Work item » In the records below, find the line containing "Task: Click the share link URL field"; restate it and every later line word for word, through the last.

Data shown »
-- Opening Marker --
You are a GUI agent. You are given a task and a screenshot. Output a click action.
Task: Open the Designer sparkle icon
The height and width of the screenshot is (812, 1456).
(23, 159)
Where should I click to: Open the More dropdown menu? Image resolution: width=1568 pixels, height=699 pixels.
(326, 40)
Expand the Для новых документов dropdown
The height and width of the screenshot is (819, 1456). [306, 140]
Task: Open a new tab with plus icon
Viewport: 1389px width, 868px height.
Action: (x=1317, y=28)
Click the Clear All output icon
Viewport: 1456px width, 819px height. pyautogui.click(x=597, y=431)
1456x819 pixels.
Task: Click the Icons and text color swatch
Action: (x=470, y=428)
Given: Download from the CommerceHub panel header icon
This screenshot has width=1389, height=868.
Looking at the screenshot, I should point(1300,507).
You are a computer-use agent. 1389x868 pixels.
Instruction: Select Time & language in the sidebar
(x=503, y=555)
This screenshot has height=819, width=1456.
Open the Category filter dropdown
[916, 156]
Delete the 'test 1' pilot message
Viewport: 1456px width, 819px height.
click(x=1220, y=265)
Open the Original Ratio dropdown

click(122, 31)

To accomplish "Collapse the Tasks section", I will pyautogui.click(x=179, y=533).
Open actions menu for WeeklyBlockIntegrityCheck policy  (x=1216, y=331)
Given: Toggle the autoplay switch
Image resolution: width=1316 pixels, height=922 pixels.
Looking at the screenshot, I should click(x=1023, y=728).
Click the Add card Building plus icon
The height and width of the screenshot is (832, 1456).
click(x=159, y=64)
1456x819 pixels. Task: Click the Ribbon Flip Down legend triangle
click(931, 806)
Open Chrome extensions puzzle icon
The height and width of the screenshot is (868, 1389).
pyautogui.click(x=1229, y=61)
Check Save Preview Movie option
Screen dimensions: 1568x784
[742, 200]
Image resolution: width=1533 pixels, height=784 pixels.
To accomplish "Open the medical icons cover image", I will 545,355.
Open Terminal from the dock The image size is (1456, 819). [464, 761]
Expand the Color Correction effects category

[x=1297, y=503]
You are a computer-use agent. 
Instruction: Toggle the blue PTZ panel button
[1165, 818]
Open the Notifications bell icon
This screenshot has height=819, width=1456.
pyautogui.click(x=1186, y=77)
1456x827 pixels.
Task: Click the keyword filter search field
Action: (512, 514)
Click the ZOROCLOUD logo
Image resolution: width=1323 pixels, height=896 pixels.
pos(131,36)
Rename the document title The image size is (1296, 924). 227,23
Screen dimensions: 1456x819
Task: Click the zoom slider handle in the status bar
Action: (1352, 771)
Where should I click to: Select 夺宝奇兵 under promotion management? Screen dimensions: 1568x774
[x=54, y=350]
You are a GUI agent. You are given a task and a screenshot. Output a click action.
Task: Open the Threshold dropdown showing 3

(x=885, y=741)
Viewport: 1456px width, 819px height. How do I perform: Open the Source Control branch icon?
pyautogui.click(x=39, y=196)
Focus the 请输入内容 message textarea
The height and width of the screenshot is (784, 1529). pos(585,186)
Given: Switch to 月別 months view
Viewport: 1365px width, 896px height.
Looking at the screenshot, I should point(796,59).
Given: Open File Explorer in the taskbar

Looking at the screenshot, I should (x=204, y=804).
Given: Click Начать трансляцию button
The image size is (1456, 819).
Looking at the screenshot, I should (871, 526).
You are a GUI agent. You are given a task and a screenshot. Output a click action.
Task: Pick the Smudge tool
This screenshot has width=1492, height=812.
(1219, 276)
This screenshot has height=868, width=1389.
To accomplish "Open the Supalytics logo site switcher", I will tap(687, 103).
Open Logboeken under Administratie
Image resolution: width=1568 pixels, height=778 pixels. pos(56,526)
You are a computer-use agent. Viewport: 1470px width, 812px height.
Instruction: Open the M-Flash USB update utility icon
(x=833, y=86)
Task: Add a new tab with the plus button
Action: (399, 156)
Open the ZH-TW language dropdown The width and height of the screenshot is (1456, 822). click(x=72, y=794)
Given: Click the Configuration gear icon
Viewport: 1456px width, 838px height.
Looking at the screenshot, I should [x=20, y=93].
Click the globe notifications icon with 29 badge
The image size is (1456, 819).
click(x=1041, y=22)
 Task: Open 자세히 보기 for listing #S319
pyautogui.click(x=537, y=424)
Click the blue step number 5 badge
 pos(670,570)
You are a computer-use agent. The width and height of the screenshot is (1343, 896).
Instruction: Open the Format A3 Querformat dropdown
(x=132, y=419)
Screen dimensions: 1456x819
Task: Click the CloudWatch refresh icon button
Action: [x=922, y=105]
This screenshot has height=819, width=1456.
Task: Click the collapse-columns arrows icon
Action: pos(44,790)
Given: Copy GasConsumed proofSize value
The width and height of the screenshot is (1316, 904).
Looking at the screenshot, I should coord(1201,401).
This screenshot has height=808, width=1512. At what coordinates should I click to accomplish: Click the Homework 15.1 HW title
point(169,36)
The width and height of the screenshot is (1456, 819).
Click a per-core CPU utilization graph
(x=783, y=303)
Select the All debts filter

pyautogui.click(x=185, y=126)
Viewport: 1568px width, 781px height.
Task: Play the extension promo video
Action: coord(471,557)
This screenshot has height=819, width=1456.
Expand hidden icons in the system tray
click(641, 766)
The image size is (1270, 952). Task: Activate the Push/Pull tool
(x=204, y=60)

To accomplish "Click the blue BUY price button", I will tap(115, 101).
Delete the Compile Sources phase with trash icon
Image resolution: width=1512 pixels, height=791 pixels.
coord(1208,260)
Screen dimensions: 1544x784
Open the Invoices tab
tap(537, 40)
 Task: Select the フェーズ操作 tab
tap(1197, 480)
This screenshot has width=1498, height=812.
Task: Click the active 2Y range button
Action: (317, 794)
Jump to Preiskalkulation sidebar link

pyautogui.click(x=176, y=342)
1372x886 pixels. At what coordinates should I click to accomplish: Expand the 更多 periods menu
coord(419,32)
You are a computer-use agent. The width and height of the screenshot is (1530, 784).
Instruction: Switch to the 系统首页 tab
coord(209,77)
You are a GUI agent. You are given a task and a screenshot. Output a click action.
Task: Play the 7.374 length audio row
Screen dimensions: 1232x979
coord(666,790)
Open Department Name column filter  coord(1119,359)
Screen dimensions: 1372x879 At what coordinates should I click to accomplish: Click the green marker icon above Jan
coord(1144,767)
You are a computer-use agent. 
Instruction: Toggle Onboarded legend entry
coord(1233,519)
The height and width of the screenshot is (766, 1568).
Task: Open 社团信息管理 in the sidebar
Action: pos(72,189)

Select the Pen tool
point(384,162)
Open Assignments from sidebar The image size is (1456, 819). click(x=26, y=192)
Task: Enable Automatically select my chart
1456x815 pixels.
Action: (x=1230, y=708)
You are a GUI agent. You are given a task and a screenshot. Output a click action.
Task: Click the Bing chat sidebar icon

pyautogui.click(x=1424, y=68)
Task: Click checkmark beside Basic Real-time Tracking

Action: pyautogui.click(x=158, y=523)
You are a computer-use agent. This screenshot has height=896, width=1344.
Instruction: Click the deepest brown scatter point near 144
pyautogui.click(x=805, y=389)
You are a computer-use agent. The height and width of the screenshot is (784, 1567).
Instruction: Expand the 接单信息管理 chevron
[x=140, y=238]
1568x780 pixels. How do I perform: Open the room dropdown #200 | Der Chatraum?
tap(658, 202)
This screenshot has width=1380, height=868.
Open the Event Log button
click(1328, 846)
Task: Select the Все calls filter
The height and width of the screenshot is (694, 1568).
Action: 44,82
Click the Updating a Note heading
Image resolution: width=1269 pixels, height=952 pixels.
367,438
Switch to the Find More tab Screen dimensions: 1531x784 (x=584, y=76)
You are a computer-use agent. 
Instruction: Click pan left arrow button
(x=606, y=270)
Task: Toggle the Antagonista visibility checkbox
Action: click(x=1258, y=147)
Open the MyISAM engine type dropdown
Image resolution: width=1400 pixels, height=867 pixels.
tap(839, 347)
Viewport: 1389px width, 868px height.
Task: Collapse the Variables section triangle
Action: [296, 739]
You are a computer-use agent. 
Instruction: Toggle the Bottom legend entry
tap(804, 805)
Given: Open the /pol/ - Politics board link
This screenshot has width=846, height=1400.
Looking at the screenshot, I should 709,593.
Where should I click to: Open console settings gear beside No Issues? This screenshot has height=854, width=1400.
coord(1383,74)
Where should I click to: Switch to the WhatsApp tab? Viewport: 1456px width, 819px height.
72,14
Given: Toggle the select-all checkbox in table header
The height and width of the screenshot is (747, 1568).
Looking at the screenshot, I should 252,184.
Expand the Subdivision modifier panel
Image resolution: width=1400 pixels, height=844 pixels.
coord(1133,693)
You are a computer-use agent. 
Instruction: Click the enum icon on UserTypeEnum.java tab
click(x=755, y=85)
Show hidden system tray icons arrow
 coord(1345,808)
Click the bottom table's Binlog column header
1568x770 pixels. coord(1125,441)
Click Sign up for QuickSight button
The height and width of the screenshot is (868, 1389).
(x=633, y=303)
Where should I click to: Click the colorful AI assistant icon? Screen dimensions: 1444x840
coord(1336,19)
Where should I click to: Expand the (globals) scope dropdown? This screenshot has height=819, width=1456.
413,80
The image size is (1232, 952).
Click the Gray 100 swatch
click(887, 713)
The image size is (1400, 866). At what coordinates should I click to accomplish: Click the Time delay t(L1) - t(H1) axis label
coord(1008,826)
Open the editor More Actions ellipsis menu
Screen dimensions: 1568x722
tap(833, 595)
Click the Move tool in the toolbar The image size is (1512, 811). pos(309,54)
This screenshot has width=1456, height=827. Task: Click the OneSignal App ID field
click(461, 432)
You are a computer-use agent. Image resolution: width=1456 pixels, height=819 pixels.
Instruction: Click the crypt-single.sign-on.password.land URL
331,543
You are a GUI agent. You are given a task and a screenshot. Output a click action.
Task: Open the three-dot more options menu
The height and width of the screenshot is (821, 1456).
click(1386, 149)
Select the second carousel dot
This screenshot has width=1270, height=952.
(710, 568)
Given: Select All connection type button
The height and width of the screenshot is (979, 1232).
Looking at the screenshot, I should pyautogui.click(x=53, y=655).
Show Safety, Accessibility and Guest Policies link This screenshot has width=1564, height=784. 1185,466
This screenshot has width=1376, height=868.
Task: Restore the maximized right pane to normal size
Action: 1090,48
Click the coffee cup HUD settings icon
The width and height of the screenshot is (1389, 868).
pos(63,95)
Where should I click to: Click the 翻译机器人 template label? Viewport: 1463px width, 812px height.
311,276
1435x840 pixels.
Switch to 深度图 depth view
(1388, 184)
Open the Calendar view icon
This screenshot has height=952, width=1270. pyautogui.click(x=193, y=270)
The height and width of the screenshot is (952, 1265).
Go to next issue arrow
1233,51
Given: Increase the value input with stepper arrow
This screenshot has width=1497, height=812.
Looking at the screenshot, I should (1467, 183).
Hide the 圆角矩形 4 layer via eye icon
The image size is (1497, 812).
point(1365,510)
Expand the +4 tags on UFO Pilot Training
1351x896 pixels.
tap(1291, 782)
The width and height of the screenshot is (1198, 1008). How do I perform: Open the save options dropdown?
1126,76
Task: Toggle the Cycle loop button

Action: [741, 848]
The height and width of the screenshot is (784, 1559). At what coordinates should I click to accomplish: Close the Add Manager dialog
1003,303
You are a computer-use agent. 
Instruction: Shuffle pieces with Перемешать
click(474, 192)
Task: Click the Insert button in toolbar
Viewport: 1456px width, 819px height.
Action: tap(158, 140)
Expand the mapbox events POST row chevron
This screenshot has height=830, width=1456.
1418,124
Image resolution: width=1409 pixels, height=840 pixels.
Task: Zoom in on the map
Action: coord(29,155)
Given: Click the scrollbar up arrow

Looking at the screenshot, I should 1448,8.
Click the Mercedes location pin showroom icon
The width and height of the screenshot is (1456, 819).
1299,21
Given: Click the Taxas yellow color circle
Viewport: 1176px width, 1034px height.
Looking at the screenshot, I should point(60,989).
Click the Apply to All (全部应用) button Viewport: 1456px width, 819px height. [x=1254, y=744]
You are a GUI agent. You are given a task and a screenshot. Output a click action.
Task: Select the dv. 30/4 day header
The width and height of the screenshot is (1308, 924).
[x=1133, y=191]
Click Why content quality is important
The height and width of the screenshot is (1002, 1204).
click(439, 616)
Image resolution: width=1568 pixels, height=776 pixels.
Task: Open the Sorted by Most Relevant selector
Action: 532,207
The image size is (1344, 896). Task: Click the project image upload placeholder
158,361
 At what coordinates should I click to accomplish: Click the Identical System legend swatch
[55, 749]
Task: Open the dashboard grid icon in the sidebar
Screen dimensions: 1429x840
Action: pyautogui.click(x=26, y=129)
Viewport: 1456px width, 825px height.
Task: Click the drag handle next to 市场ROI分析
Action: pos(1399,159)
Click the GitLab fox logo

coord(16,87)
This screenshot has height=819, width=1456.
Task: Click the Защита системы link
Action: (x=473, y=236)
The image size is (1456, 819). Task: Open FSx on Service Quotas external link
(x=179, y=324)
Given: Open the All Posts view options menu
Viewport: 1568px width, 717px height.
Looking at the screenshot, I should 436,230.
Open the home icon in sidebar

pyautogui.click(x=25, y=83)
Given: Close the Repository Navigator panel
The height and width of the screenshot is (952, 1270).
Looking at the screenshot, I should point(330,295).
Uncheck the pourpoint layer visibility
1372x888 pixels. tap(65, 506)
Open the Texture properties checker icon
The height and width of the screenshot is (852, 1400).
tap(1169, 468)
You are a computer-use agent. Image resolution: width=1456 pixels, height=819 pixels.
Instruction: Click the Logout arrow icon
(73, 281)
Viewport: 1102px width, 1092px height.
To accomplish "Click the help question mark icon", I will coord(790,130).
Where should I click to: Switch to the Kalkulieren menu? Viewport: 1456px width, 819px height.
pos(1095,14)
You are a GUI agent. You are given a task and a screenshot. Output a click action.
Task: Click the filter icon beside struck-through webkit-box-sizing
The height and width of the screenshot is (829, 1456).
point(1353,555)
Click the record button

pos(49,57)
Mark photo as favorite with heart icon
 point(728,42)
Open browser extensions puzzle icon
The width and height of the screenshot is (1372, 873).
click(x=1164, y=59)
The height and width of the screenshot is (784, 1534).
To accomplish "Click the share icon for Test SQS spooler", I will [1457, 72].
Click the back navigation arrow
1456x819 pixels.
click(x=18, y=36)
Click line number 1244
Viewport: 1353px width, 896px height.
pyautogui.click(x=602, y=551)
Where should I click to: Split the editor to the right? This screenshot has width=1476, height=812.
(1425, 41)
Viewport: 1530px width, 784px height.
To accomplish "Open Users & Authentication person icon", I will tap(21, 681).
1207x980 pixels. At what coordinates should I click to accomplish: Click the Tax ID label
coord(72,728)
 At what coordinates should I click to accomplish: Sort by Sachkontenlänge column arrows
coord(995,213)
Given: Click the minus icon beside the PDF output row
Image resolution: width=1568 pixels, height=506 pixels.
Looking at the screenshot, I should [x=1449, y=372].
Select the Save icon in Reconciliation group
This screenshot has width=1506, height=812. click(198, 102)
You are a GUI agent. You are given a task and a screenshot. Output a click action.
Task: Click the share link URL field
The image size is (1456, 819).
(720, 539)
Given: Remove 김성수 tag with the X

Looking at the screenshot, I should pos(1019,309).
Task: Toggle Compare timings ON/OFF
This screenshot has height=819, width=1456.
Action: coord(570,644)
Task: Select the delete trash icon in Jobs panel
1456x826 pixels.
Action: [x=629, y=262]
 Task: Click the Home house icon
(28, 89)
-- Closing Marker --
Expected output »
Task: Click the share link URL field
The image size is (1456, 819).
(720, 539)
Given: Remove 김성수 tag with the X

Looking at the screenshot, I should pos(1019,309).
Task: Toggle Compare timings ON/OFF
This screenshot has height=819, width=1456.
Action: coord(570,644)
Task: Select the delete trash icon in Jobs panel
1456x826 pixels.
Action: [x=629, y=262]
 Task: Click the Home house icon
(28, 89)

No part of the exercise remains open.